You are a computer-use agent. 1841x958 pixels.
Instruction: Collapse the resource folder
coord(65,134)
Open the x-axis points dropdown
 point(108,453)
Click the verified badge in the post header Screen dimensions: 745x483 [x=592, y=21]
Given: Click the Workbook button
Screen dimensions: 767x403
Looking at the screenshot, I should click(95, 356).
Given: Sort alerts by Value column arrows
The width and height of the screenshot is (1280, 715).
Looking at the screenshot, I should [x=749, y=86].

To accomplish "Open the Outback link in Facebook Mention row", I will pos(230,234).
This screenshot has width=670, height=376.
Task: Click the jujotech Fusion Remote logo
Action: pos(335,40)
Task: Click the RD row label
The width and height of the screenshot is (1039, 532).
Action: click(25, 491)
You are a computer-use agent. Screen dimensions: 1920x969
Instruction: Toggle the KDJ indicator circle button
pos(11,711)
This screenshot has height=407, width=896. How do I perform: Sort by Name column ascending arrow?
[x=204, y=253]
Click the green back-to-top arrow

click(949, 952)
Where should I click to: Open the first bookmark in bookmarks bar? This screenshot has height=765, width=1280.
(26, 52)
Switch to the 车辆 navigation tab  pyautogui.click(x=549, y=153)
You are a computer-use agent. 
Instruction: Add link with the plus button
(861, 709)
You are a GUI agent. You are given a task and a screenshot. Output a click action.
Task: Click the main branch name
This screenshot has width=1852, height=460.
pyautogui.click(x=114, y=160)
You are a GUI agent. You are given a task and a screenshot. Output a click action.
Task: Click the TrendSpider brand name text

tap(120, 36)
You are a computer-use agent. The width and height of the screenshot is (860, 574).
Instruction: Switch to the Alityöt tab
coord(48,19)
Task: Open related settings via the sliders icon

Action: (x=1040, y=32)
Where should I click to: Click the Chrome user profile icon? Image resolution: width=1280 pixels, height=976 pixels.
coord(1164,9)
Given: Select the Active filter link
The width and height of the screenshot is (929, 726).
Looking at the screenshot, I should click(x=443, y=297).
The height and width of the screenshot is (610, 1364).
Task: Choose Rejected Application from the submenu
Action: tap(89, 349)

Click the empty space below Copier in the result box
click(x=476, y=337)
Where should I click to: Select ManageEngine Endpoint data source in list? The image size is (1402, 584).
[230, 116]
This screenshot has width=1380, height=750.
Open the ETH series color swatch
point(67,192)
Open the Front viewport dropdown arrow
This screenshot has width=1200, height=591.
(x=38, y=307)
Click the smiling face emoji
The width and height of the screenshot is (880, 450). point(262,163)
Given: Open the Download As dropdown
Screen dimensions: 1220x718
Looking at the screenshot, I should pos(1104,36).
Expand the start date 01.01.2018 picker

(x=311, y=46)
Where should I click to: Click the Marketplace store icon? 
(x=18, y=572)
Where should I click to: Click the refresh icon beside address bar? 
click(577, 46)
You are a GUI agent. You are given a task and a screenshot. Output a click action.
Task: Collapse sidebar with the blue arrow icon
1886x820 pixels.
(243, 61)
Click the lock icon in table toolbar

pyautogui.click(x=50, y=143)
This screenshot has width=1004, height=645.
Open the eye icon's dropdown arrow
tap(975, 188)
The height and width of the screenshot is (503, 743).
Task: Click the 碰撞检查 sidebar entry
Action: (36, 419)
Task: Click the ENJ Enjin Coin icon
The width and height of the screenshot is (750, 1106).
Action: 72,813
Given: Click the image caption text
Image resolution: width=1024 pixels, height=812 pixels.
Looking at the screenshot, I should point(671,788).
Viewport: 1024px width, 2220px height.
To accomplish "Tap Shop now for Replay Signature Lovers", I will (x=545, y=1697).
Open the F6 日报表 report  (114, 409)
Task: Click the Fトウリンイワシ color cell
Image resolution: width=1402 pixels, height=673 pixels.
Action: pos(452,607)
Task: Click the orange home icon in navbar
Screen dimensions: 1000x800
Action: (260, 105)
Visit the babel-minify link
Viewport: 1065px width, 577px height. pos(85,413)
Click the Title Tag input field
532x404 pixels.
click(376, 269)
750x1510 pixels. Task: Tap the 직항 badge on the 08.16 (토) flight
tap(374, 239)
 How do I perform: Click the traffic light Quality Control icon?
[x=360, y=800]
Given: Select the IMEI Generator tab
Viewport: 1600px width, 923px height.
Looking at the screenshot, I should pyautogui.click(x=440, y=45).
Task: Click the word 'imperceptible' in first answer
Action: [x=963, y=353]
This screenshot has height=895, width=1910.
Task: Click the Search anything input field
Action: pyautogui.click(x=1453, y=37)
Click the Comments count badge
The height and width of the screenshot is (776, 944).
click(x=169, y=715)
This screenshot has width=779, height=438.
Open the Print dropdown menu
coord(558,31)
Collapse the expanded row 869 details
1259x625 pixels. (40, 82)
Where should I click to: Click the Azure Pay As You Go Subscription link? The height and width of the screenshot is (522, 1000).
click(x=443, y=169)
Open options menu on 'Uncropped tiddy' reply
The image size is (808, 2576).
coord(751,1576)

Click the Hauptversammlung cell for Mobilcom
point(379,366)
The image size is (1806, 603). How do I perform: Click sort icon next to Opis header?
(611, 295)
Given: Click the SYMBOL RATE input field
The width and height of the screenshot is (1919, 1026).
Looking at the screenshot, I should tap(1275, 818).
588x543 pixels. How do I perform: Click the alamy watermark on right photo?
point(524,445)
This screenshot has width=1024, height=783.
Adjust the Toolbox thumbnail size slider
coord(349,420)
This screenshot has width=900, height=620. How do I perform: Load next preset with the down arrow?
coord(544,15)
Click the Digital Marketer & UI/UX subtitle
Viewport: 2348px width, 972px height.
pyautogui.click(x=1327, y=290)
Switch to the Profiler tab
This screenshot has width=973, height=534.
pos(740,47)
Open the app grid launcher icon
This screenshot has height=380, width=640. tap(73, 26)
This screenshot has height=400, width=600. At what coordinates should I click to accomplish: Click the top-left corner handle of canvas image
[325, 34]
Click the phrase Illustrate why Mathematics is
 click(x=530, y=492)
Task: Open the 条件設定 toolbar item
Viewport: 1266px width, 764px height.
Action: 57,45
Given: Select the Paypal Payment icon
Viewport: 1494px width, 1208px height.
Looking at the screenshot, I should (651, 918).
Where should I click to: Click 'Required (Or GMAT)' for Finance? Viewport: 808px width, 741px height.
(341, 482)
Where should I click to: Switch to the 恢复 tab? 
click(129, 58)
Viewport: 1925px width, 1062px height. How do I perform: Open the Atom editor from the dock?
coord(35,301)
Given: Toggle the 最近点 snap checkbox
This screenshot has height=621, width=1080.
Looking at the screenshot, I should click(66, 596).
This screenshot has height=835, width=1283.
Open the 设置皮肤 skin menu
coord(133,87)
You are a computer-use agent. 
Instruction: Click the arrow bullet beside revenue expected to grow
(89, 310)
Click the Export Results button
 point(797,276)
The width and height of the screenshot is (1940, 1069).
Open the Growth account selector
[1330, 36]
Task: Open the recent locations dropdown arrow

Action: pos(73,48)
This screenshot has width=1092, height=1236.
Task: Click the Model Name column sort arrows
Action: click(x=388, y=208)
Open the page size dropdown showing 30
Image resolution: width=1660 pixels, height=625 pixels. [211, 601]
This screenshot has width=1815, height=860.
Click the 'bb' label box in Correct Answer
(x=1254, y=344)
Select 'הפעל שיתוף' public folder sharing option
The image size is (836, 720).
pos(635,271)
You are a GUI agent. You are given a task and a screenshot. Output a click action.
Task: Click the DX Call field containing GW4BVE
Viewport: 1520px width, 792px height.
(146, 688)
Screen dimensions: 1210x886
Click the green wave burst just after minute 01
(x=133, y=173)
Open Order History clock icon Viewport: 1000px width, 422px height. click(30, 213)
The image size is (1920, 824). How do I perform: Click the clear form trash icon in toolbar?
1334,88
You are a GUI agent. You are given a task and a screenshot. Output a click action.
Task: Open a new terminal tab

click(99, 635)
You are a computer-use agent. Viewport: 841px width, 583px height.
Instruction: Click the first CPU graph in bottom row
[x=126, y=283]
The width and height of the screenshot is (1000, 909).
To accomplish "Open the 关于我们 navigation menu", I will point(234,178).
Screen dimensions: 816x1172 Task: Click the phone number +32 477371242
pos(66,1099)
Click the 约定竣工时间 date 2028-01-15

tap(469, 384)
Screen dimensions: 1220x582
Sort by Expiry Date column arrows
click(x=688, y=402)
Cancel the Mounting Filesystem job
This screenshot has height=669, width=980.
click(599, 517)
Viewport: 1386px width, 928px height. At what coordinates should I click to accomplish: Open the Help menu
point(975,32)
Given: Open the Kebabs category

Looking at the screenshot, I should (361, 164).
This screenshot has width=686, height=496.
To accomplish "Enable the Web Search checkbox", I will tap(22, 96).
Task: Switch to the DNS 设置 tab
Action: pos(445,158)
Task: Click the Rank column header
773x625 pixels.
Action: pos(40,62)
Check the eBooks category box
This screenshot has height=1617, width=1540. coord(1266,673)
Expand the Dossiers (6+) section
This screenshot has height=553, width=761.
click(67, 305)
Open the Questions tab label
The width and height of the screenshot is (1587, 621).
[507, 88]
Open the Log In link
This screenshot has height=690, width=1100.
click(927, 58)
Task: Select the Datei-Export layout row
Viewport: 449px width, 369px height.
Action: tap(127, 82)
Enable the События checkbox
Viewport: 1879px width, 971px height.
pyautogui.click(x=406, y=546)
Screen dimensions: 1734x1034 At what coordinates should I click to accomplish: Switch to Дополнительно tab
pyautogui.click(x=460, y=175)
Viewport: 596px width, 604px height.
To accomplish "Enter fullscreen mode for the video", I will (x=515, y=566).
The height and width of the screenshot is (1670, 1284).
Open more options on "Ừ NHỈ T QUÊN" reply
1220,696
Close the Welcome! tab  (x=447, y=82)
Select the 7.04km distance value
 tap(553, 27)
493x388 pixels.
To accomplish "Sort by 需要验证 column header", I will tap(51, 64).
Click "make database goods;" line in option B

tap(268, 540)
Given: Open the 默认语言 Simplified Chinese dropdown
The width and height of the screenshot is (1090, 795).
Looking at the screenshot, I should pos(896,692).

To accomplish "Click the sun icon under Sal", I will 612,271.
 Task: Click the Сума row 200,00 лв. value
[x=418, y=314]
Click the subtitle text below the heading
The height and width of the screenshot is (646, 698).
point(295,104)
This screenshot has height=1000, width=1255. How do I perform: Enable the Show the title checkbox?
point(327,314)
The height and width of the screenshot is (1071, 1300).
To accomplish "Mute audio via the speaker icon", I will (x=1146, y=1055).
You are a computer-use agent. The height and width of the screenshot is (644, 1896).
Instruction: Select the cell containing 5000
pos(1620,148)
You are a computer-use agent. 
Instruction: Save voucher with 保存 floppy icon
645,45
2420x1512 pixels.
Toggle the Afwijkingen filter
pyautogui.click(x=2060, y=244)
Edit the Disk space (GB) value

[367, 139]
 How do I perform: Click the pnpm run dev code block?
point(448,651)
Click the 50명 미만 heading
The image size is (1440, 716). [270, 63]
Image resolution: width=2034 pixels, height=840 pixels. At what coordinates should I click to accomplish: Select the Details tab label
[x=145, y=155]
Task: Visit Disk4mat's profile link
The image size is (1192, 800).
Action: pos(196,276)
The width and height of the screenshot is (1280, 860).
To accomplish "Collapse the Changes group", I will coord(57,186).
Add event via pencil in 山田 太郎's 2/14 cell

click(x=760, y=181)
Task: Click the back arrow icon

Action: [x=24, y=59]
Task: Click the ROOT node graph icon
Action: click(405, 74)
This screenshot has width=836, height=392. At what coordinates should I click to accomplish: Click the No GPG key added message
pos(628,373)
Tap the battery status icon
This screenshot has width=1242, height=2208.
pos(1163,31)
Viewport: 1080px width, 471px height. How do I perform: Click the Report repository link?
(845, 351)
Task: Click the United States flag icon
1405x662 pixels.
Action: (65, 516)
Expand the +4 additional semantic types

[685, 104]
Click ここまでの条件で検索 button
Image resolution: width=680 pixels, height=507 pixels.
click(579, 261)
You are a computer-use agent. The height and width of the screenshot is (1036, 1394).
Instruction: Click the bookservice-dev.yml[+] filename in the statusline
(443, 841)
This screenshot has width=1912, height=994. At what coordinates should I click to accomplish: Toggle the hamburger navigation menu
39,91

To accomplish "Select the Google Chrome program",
○ ○ ○ ○ ○ ○ ○
Reproduce only the lines above, starting at the line with "Viewport: 2348px width, 972px height." and ending at the line with "Given: Select the Paypal Payment icon", exactly as written.

Viewport: 2348px width, 972px height.
pyautogui.click(x=1327, y=290)
Switch to the Profiler tab
This screenshot has width=973, height=534.
pos(740,47)
Open the app grid launcher icon
This screenshot has height=380, width=640. tap(73, 26)
This screenshot has height=400, width=600. At what coordinates should I click to accomplish: Click the top-left corner handle of canvas image
[325, 34]
Click the phrase Illustrate why Mathematics is
 click(x=530, y=492)
Task: Open the 条件設定 toolbar item
Viewport: 1266px width, 764px height.
Action: 57,45
Given: Select the Paypal Payment icon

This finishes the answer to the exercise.